Capturing Gestures Is Difficult
Let us assume that we want to collect gesture data. Should we ask actors to perform gesture scenarios explicitly, or should we let gestures emerge naturally through conversation? Gestures while standing, sitting, or resting arms on a desk are all different. Then what kind of situation should we assume? What scenarios should we prepare to capture natural gestures? What directions should we give actors so that meaningful gestures actually appear? Looking at publicly available gesture datasets, I think there are clear signs that people have thought about these issues, but they were not easy to solve. Most datasets assume situations such as giving speeches or talking at length about oneself. It is much harder to capture listening motions, thinking behaviors, or natural interruption gestures. Also, many people feel uncomfortable talking about themselves for a long time, and during actual recording sessions, many actors struggled to continue once a single utterance exceeded about two minutes.
The approach I chose was simple. We recorded every situation we could think of and selected the highest-quality core data as the main dataset. I will stop here because describing the exact method could touch confidential details. A simplified protocol is written in the paper. Conceptually, though, my view is consistent with what I discussed above. Even the same person changes gesture styles depending on the situation. Because of that, I would recommend first defining the specific type of gestures you want and then designing the motion capture process around that target.
Closing Thoughts
Before this project, I had rarely experienced collaboration at this scale, so being responsible for a part of such a large project was a very valuable experience for me. There were times when communication was difficult, and moments when different people wanted different things, which was not always easy. Still, I think those experiences became an important source of growth for me.
There are actually many stories I could not include here. Blending methods for natural motion, designs for improving Inertialization, and many others. This project was also the first time I realized how broad the field of kinematic motion research really is. Before that, most of my focus had been on physics-based motion. Through this project, I was able to see the field from a much wider perspective.
I also remember working on many industry-academia projects during this period. We explored topics such as generating diverse idle motions from limited datasets and Skinned Motion Retargeting, among many others. Some of those projects eventually became papers as well.

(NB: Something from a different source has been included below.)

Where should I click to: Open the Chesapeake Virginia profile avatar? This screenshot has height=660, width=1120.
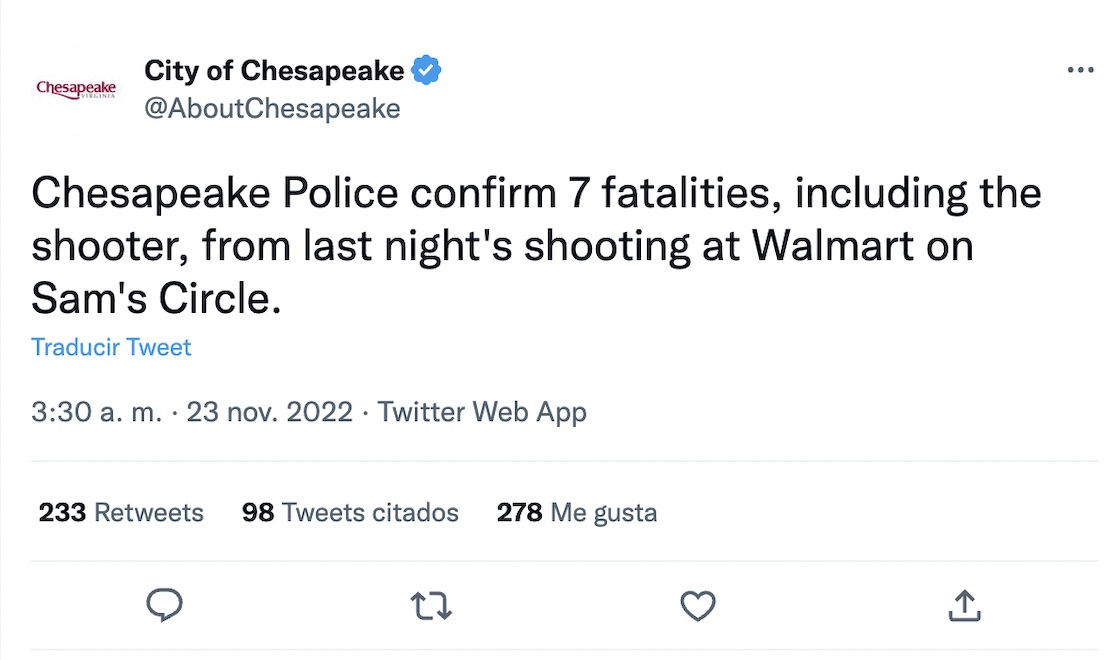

From the company side, leading many collaborative projects was also a new experience for me.
I hope this field continues to grow. Personally, I think gesture research is still in its infancy. My point is that research should not become papers for the sake of papers, but should start from understanding how people actually move. Some works approach the field by feeding data into networks, modifying architectures slightly, and applying new theories without much understanding of the resulting motion itself. That can still be effective, of course. But in the end, I think it becomes difficult to properly understand and evaluate the actual results. Research should first ask what kind of thing we want to create, and then build methods around that goal.
Finally, when I left NC AI, I handed over my gesture-related research to the team working on VARCO SyncFace. The original goal of that team was to provide a service for generating facial motions, mainly lip-sync motions aligned with speech. However, there was also a demand for matching gestures, so I passed all of my related work to them. I hope that one day a service including my research will come into the world, and I wish the best for NC AI.